Amber, who also features in the campaign’s ‘top tips’ film, said:
“Stay in touch with your friends, send messages to let them know you care.
“One of the nicest messages I remember getting was just after I’d come out of surgery and it made me laugh a lot. My friend had texted me during the operation and it said: I don’t want to be cringy, but I love you a lot, and please don’t die on me…because who else would I go for Sunday eats with?”
“My advice to someone who has found out their friend has cancer is to not allow cancer to have the spotlight over your friend.
“Yes, your friend has cancer and yes, that’s a horrible, difficult and traumatic thing for anyone of any age. But when you’re young and just getting to know yourself, going through changes every single day, and then suddenly you’ve got this huge other change called cancer, the last thing you want is to be identified with your cancer rather than who you are as a person, who you’ve built yourself to be.

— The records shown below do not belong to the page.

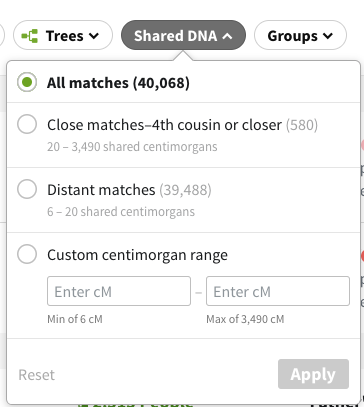The height and width of the screenshot is (407, 364).
Task: Select the All matches radio button
Action: (27, 82)
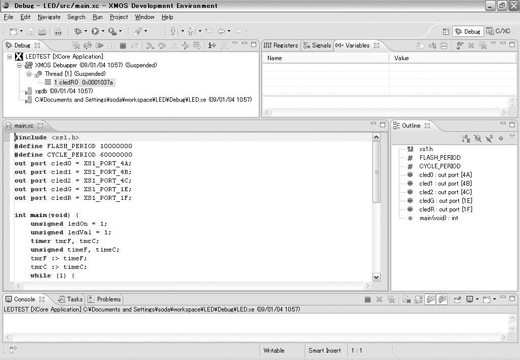Click the Run play icon in main toolbar

[95, 31]
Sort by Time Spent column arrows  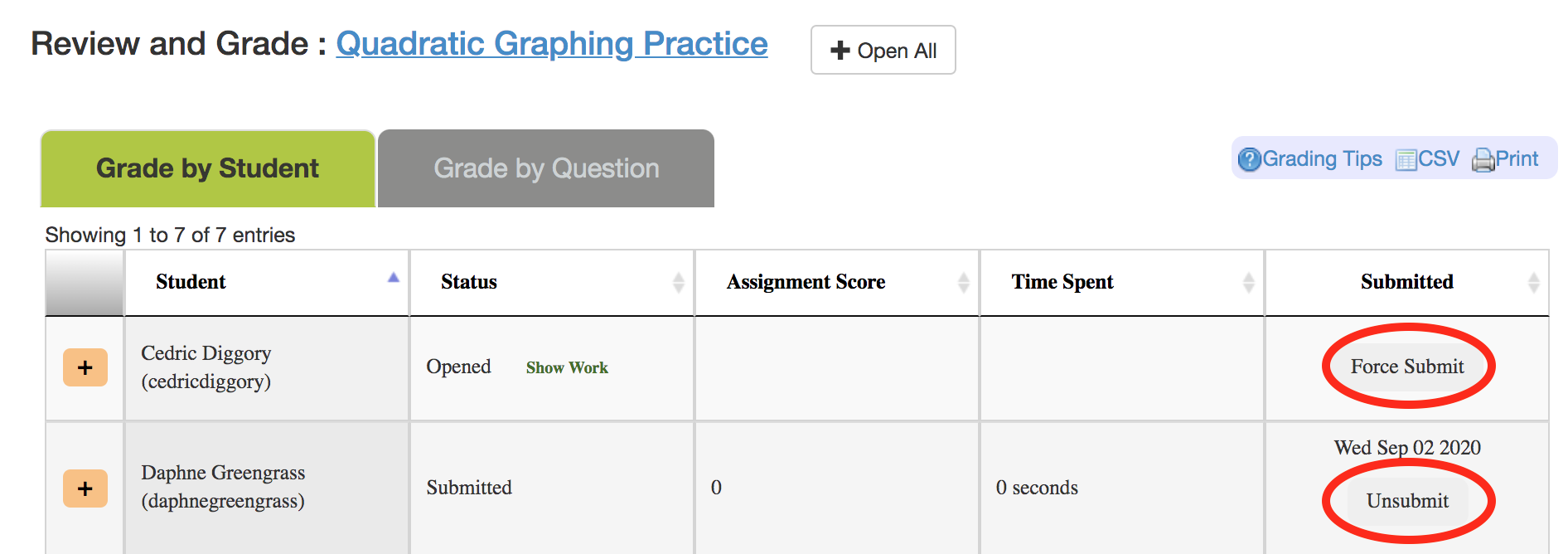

“You get that feeling enough whenever you’re hooked up to machines or spending days, months, years in hospitals and doctor’s offices. You have the power as a friend to identify with them and help them through that, so love your mates as much as you’ve always done and keep them in the loop.
“Don’t let cancer have the spotlight and let it change how you approach the people you love and care for, unless you’re going to love them harder, because that works too. “
Visit www.teenagecancertrust.org/friends for more tips from young people on how to be a good friend to someone with cancer.
Helen Veitch, Head of Youth Support Coordinators, Teenage Cancer Trust, said:
“It is totally understandable to feel scared when your friend has cancer, and not know what to say or do, or be afraid of saying the wrong thing or asking the wrong question.
“But not contacting your friend as much, or not getting in touch at all because you feel awkward or frightened, can feel to your friend like you’ve forgotten or even abandoned them at a time when they really need you.
“Speak to them about how you are feeling, ask how you can help them out, and find out more about how you can support them on the Teenage Cancer Trust website.”